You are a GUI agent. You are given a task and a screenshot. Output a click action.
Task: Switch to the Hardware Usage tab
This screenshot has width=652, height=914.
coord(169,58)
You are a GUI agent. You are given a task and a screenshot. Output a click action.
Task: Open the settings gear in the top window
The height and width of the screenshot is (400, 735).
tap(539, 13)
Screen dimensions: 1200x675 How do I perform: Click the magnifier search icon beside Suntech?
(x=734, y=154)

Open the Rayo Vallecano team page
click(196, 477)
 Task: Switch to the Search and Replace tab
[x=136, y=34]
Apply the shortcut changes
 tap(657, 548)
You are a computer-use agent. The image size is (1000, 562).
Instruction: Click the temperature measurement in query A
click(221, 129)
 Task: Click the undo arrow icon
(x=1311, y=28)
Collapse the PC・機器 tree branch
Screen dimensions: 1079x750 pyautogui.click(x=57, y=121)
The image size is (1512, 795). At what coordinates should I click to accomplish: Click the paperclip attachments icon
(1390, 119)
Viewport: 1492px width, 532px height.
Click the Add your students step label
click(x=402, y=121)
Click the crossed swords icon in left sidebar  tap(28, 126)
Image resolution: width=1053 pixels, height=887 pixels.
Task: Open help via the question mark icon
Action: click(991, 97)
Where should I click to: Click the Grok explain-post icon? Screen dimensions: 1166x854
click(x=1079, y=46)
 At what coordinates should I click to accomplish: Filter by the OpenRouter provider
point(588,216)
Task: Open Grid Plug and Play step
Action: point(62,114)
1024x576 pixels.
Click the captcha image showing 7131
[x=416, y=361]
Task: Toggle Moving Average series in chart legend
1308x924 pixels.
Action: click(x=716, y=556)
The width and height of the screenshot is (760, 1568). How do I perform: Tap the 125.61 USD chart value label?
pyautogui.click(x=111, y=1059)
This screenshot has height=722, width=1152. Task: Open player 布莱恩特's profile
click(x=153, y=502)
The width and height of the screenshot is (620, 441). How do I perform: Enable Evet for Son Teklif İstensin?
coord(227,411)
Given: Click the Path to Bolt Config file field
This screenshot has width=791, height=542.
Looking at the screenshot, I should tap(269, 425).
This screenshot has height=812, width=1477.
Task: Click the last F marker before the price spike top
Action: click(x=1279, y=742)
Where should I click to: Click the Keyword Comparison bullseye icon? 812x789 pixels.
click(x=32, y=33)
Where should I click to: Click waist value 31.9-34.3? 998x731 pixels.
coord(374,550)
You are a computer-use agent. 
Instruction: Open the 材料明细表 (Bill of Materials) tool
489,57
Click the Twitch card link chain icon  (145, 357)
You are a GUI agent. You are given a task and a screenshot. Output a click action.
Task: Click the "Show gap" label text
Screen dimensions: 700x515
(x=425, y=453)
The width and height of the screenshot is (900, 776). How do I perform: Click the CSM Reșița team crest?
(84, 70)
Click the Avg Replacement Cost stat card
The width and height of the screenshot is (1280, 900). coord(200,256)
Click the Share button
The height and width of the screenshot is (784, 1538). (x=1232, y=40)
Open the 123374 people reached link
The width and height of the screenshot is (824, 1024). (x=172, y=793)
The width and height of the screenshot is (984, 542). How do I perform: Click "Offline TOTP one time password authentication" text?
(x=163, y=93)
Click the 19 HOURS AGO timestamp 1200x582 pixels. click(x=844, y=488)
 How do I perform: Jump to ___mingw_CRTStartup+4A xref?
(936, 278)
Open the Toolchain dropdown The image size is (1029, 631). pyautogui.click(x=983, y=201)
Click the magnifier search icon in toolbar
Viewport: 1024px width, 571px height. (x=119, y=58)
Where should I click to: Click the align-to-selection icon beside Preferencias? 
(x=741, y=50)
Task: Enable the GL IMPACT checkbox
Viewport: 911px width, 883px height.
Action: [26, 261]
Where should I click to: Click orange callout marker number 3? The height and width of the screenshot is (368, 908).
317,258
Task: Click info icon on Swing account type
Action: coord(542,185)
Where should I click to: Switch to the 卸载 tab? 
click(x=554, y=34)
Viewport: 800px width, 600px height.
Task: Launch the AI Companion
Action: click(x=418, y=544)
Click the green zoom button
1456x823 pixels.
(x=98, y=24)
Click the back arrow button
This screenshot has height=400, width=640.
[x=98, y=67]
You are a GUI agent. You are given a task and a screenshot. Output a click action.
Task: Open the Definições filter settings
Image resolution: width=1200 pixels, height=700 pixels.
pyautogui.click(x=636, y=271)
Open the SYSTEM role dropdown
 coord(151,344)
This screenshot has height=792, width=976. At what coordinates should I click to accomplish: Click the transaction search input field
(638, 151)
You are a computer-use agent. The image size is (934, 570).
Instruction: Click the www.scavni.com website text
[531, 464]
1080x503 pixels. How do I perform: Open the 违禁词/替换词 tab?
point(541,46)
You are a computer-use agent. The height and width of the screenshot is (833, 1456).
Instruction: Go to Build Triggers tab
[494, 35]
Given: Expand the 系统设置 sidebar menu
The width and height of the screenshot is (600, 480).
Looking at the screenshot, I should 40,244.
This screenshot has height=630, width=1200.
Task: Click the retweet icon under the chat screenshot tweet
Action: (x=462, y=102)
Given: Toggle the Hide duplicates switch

_Work order_
Only the lines from the one containing "Given: Expand the 系统设置 sidebar menu" through the final line of the records above should be printed, exactly as they stand.

_Completed task_
Given: Expand the 系统设置 sidebar menu
The width and height of the screenshot is (600, 480).
Looking at the screenshot, I should 40,244.
This screenshot has height=630, width=1200.
Task: Click the retweet icon under the chat screenshot tweet
Action: (x=462, y=102)
Given: Toggle the Hide duplicates switch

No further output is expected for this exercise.